TEXT EXTRACT
Apr 27

With all the usual caveats about polling in Colombia, just look at this chart of all the polls I’ve seen in the past 30 days or so. They show a steady but mounting momentum in favor of former Bogotá mayor Antanas Mockus.

The latest Ipsos-Napoleón Franco poll, released late yesterday, gives Mockus the lead for the first time. Mockus overtakes the main “successor” of popular president Álvaro Uribe, Juan Manuel Santos, who a month ago was the untouchable frontrunner.

(Click on the image to see a bigger version.)

The polls show Mockus taking little support from Santos. Instead, the quirky former mayor’s surge began in early April after another popular mayor, Sergio Fajardo of Medellín, abandoned his struggling presidential campaign to join Mockus’ ticket. The unusual display of unity resonated with Colombian public opinion and made Mockus’ campaign far more viable.

Can anyone honestly say they saw this coming a month ago?

Feb 05

The 2009 foreign aid request kept me away from the mid-day FARC protest march. However, Paola Castro, a CIP associate working with our Central America Program, was there. Paola, who is Colombian-American, came back with a very positive impression of the event.

As she notes below, the Washington protestors were careful to stay “on message” – condemning the FARC’s horrific abuses without straying off into more politicized territory (such as supporting government officials, directing ire at Venezuela, or intimidating the peaceful opposition). This deserves praise and congratulations.

Paola writes:

As a Colombian-American citizen I feel really glad that the pro-peace and anti-FARC rally went well today in Washington D.C. Around eight hundred people came together in Freedom Plaza [15th and Pennsylvania Avenues], with Colombian flags and a variety of signs. Interestingly enough, none of the signs were pro-government or pro-Uribe as some people predicted.

DATASET CONTENT
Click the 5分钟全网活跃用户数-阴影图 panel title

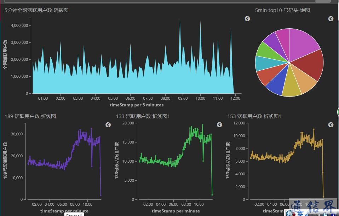coord(37,10)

PROBLEMS TO SOLVE
A. From the blog posts on Colombia, copy out word for word the passage starting with "With all the" and going on through "mayor Antanas Mockus.".
B. Using the blog posts on Colombia, answer yes or no to each statement and quote the deciding words: (i) The latest Ipsos-Napoleón Franco poll puts Mockus in the lead for the first time. (ii) About two thousand people gathered in Freedom Plaza. (iii) Some signs at the rally backed Uribe.
C. Continue the blog posts on Colombian politics from the point where they stop.

WRITTEN ANSWERS
A.
With all the usual caveats about polling in Colombia, just look at this chart of all the polls I’ve seen in the past 30 days or so. They show a steady but mounting momentum in favor of former Bogotá mayor Antanas Mockus.

B.
(i) Yes: "gives Mockus the lead for the first time."
(ii) No: "Around eight hundred people came together in Freedom Plaza"
(iii) No: "none of the signs were pro-government or pro-Uribe as some people predicted."

C.
Civil pressure is exactly what is needed to confront all illegal armed groups that still exist in Colombia in order to force them to stop the atrocities that day by day they continue to perpetrate in the country, affecting all levels of society. I am 25 years old, I was born almost 30 years after the conflict started, and just in the last two years I have seen that for the first time civil society in Colombia is waking up and it is ready to let their voices be heard. I really hope that in the rest of the world where these rallies took place, the spirit has been the same (apolitical, peaceful and well intentioned.)

She took these pictures:

Jan 28

In a movement apparently spawned by users of Facebook, millions of Colombians are expected to take to the country’s streets on February 4 to protest against the FARC guerrillas.

On its own, this is positive. After so many years of attacks on defenseless civilians in Colombia, the FARC should be made to feel the rejection of a critical mass of organized, energized fellow citizens. Though the guerrilla group is famously impervious to outside pressure or persuasion, perhaps a mass display of disapproval and rejection can have at least some impact on their morale, if not their behavior.

The march will be happening, though, in the midst of a strange, highly charged atmosphere within Colombia. While a display of outrage at the FARC is appropriate and well timed, the marchers and their organizers should avoid unintended consequences.

  • Don’t escalate the possibility of conflict with Venezuela. President Hugo Chávez is dead wrong to have called for giving the FARC political status in return for no change in the group’s atrocious behavior. He is even more wrong to be fanning the flames of conflict with Colombia by claiming that Washington and Bogotá are planning a military “provocation” against Venezuela. Hugo Chávez’s actions over the past two weeks are a key inspiration for the February 4 protest march.Marchers are free to say that Chávez is wrong and should stay out of Colombian affairs. But the march must not devolve into an expression of anti-Venezuelan sentiment. If the protests are filled with bellicose or warlike messages about Colombia’s neighbor, they will heighten tensions, taking both countries further in a disastrous direction in which neither truly wishes to go.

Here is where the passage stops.